Swept wings only need washout if the root airfoils have a high pitching moment (the X-wing does). The Talus has a low pitching moment airfoil, and has ZERO washout. This allows the builder to construct it on a flat bench which makes it much easier to control warps during covering.

The carbon fiber covering is not cloth; it isn't woven, it's like a very lightweight felt. Yes, it would be more rigid over high density EPS, but after
two rough mountainside landings the styrofoam would be a bag of crumbs. EPP is the only material I now have available that can recover from impact deformation. The mylar covering is much tougher than model films, and very inexpensive. It's clear, so trim colors are applied before ironing on the mylar, which has much stronger adhesive than model films, so doesn't need extra spray cement.

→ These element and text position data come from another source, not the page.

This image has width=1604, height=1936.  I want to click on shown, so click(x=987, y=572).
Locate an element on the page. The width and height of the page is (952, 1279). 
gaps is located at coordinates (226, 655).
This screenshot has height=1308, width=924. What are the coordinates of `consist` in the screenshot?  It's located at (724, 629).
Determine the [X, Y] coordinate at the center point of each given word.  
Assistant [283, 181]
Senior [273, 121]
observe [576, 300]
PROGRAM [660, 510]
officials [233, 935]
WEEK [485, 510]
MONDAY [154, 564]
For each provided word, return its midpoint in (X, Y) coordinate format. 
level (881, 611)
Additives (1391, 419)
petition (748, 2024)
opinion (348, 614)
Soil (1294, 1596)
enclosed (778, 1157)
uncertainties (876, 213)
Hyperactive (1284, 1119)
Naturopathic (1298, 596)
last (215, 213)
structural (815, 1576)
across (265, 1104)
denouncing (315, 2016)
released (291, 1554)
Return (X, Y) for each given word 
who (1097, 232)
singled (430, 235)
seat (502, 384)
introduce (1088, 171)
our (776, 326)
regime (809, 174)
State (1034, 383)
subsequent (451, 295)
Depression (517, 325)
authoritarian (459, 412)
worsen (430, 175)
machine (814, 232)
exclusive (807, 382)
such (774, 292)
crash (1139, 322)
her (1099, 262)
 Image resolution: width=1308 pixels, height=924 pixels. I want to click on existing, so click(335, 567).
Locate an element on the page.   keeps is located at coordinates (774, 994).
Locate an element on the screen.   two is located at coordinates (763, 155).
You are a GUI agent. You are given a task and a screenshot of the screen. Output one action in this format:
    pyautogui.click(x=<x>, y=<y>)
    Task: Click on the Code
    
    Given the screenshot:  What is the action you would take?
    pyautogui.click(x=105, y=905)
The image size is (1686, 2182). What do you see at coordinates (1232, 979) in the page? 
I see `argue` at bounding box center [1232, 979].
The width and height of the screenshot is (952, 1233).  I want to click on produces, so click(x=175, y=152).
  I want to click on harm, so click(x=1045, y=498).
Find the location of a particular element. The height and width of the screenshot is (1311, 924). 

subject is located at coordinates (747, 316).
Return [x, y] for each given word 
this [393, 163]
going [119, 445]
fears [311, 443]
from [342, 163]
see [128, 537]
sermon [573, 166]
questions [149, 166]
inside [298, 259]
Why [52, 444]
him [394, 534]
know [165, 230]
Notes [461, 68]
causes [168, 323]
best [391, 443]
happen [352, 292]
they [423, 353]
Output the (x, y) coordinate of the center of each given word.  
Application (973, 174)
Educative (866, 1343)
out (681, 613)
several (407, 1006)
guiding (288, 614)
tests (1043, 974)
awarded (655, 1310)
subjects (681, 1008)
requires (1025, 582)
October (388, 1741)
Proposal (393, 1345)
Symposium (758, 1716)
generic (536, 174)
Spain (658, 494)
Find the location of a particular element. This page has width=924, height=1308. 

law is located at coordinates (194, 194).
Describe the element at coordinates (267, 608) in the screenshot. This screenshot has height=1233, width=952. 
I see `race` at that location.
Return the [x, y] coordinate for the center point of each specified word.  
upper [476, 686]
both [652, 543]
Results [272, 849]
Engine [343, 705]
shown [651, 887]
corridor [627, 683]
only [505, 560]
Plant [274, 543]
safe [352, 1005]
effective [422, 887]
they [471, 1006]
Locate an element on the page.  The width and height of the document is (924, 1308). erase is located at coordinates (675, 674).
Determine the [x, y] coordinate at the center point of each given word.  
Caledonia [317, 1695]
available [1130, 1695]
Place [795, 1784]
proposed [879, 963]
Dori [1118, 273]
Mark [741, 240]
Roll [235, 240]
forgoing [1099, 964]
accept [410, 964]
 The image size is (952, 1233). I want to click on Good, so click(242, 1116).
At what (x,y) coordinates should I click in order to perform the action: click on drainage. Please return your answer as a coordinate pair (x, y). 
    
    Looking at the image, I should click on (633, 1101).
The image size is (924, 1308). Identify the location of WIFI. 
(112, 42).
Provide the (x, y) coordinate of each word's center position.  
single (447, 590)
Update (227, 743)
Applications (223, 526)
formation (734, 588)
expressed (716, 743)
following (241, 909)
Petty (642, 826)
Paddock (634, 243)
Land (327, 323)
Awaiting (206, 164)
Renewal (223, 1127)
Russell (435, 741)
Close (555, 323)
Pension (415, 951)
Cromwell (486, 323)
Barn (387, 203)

I'm still experimenting with different structures, coverings and adhesives. So far, the CF mat, painted onto the EPP foam with polycrylic varnish or thinned Goop, then covered with 5 or 10 mil mylar, seems to be the best solution to the need for ease of building, low cost, and torsional rigidity. Swept wings are inherently susceptible to flutter, and we just haven't had time to try different methods in different conditions. A laser-cut plywood fuselage works well to contain receiver, battery, and balance weight, but it isn't necessary. A plywood keel is all that is needed (to hold on to if a bungee launch is used) if the builder is willing to stuff a micro receiver into a wing panel and wire up a battery pack in two units of two cells, each in one wing panel. Less fuselage = less drag, and less to build and repair.

Because the CG of the Talus falls at the root TE, it's a good candidate for an electric power pod containing motor, folding pusher prop, battery and ESC so that the only connection to the pure sailplane setup is the wire to the receiver. I've wanted to build a Rocky Mountain Landing-capable electric sailplane with a pusher to keep the prop, spinner and motor out of impacts, but they always involved tricky dual-tailboom and tailplane configurations. The swept wing may be the way to go.

Thanks for your comments...keep them coming until we either have to abandon the Talus on the rubble of almost-good ideas, or have a viable kit to offer. If it looks like a go, it will be produced and sold by Laser Arts in Colorado Springs, who now put out my Spinner EPP DLG and HighRise electric designs.